# feeling empty after having fun



## chompers

Does anybody else feel like this? I'm an introvert and I like time alone, but I find that if I spend time with someone I like who I enjoy talking to and being around, I come home and feel incredibly lonely afterwards. 

It's really weird, like even though I did something and felt a connection with someone, it makes me feel more lonely than if I stayed home alone or just did something by myself. 

Maybe it's because I think about how much I like them and then that inevitably I don't really know how they feel about me, they probably don't like me as much as I like them, maybe they didn't have as much fun with me as I did with them, etc. etc. 

I wish I didn't have these pointless self defeating thoughts and feelings uke

On the other hand, if I'm stuck in a situation where I have to be around people I don't like or who make me uncomfortable, I'm relieved to get away from them and happy to be on my own. 

I feel like I get too attached to people and I don't know how to not do this :S

And then sometimes I even feel like I should do compensating behaviour like being standoffish to protect myself. So dumb.


----------



## LookOutTheWindow

I'm exactly the same. I get the same feelings of emptiness after having hanged out with my best friend.


----------



## lordseshomaru86

I know that feeling intimately. I was afraid I was the only one! I've been looking into reasons why and I thought I might be anhedonic, like I just can't bear feeling good about anything.


----------



## Just Lurking

Everyone deals with a 'come-down effect' after doing something they enjoy. 

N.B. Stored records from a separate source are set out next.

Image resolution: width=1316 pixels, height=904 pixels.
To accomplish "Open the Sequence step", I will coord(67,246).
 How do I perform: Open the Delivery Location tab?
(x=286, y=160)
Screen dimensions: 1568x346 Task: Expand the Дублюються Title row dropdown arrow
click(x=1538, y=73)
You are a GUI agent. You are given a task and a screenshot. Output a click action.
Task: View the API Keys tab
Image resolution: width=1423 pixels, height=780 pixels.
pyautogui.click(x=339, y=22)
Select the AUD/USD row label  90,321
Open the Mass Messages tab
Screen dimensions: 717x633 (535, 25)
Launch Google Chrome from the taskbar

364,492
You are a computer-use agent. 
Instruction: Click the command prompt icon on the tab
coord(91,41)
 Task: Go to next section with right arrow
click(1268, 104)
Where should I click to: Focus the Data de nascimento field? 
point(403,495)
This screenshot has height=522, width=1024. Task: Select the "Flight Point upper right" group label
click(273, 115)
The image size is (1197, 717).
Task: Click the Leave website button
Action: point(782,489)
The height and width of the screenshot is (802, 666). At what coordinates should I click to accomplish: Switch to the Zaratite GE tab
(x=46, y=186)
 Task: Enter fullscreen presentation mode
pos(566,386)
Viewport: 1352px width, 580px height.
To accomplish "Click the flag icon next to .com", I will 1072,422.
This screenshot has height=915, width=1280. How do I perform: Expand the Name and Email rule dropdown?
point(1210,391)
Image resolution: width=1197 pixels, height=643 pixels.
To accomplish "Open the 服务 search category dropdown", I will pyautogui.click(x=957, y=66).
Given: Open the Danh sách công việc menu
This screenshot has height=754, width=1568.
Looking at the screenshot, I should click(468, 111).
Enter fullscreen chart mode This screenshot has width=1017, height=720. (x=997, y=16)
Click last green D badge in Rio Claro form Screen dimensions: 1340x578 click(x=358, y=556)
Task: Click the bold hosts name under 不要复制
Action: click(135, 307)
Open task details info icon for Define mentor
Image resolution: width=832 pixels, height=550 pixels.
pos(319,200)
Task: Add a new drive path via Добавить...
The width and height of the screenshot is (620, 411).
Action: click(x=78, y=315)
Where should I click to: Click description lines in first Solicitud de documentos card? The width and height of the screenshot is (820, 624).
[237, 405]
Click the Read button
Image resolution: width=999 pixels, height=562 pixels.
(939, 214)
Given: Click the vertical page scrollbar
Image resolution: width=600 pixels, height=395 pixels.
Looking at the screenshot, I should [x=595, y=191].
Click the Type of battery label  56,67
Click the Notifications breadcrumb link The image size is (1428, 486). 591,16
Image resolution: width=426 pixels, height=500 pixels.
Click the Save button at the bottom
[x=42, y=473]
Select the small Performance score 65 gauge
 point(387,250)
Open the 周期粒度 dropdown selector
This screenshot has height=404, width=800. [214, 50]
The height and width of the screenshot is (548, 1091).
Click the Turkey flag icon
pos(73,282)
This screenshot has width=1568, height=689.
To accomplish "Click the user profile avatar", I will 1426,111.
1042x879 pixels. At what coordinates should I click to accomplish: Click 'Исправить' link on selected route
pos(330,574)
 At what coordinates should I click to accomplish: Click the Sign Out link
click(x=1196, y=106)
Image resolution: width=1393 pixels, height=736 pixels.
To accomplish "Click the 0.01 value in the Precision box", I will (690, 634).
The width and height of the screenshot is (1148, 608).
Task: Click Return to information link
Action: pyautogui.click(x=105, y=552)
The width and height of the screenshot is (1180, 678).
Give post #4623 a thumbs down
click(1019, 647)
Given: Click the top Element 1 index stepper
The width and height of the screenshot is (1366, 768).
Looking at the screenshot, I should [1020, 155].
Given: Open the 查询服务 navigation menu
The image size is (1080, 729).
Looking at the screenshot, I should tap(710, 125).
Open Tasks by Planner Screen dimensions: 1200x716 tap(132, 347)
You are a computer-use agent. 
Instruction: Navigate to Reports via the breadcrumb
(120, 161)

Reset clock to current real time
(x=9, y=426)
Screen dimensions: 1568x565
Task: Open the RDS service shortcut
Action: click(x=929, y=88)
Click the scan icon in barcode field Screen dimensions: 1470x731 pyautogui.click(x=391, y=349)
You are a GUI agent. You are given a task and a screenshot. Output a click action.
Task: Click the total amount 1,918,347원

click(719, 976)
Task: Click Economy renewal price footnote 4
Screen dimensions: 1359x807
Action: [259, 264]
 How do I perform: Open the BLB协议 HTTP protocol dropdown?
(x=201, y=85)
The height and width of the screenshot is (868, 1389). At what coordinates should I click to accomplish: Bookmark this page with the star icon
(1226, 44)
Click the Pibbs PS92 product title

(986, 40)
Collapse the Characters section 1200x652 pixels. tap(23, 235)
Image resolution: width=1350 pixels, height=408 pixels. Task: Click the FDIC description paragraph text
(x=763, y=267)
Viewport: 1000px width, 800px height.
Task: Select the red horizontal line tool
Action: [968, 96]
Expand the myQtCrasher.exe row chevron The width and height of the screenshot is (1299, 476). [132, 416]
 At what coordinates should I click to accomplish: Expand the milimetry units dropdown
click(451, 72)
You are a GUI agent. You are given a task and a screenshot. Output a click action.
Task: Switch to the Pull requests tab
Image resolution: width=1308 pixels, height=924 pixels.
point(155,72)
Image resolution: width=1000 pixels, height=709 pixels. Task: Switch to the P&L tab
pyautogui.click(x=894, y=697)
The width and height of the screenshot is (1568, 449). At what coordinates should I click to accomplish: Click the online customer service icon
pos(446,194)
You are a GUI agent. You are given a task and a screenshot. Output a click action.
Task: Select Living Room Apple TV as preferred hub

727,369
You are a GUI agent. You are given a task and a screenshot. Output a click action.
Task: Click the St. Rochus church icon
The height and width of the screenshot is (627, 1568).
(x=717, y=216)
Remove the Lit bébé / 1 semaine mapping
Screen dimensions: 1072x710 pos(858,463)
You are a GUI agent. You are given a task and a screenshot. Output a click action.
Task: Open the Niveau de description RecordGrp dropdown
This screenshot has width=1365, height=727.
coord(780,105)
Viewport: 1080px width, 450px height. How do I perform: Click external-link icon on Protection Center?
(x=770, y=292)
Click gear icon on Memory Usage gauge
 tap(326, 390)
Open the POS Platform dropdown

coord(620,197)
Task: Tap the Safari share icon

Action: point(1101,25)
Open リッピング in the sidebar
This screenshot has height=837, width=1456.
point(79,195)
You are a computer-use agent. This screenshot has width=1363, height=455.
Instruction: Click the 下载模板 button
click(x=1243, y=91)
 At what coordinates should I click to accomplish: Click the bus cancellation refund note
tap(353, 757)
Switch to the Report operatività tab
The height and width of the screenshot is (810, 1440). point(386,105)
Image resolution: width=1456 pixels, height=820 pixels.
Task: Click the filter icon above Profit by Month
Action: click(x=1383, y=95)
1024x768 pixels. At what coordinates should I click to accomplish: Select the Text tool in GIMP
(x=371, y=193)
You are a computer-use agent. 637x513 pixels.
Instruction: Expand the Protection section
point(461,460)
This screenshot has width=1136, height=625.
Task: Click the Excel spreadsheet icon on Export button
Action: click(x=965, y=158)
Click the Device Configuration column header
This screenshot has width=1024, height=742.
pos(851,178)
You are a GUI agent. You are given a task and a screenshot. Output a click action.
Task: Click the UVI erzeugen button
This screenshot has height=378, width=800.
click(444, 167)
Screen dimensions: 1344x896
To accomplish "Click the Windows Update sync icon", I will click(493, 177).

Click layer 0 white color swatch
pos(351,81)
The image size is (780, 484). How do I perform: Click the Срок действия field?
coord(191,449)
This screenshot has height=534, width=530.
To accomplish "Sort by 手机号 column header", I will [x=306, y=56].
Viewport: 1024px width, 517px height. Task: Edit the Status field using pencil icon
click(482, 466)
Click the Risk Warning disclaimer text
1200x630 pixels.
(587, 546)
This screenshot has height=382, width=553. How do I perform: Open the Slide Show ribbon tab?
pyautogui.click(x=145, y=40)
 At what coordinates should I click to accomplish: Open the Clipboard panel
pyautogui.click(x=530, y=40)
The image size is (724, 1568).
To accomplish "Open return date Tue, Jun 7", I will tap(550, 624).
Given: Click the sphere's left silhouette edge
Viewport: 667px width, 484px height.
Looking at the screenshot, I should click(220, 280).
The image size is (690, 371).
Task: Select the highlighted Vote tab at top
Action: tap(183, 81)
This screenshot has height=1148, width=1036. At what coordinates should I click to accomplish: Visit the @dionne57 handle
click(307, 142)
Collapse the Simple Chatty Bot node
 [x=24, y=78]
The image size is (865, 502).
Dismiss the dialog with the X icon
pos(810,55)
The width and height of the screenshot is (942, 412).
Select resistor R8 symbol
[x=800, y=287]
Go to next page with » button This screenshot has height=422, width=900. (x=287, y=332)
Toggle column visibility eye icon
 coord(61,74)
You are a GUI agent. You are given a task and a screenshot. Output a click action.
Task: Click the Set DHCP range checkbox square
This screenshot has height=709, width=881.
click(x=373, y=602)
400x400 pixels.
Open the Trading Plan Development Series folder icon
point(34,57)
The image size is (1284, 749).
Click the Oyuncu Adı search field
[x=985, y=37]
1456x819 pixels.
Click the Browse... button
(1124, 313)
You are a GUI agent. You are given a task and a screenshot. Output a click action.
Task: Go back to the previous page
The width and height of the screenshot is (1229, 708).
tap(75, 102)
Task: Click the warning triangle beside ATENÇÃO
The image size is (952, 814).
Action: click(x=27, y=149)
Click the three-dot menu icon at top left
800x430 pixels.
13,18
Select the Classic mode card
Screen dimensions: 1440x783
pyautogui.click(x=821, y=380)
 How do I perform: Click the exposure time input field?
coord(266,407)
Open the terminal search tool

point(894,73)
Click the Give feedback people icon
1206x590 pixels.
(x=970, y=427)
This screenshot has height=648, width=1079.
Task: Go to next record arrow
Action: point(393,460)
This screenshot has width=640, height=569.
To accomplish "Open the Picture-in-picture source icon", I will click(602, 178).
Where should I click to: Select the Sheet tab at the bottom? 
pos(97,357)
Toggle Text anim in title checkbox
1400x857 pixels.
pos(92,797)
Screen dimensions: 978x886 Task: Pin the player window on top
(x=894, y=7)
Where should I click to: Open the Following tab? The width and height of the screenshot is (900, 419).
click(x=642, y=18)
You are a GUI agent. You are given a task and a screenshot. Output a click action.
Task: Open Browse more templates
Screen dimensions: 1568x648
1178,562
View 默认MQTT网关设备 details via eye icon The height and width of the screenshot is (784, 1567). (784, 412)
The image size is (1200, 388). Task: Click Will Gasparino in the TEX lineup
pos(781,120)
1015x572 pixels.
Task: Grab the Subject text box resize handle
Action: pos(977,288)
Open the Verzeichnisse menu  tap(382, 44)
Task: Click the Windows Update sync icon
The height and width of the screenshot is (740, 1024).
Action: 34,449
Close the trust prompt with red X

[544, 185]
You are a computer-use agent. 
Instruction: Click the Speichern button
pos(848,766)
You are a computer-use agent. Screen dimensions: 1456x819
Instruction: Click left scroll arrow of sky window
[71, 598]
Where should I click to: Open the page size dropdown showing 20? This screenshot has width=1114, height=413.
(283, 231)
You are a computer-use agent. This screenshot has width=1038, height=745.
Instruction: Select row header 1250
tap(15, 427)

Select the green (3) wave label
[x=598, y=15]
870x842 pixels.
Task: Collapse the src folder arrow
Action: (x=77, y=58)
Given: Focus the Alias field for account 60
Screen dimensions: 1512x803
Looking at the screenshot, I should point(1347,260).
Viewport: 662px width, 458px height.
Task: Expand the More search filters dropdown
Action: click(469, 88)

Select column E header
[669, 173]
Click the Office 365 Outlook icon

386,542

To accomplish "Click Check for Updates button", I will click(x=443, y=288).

It would hit harder than normal for someone who's already lonely or depressed, but everyone does deal with this to an extent (depressed and socially anxious, or not).


----------



## aMcPanda

Samesies! I think its like.. I have this cup of good feelings.. and when I'm with people, its like slowly pouring out all the happy. Then when I get home, Its empty and I feel kind of sad and lonely, and I have to recharge in order to fill the cup back up.. but while its empty I feel sort of awful. So I just flip on a video game and ignore life until I feel better.. perhaps not the healthiest thing.. but you certainly aren't alone.


----------



## rdrr

I def understand these feelings. I guess it's why I push myself so hard to socialize and meet new people.


----------



## givinganonion

chompers said:


> Does anybody else feel like this? I'm an introvert and I like time alone, but I find that if I spend time with someone I like who I enjoy talking to and being around, I come home and feel incredibly lonely afterwards.
> 
> It's really weird, like even though I did something and felt a connection with someone, it makes me feel more lonely than if I stayed home alone or just did something by myself.
> 
> Maybe it's because I think about how much I like them and then that inevitably I don't really know how they feel about me, they probably don't like me as much as I like them, maybe they didn't have as much fun with me as I did with them, etc. etc.
> 
> I wish I didn't have these pointless self defeating thoughts and feelings uke
> 
> On the other hand, if I'm stuck in a situation where I have to be around people I don't like or who make me uncomfortable, I'm relieved to get away from them and happy to be on my own.
> 
> I feel like I get too attached to people and I don't know how to not do this :S
> 
> And then sometimes I even feel like I should do compensating behaviour like being standoffish to protect myself. So dumb.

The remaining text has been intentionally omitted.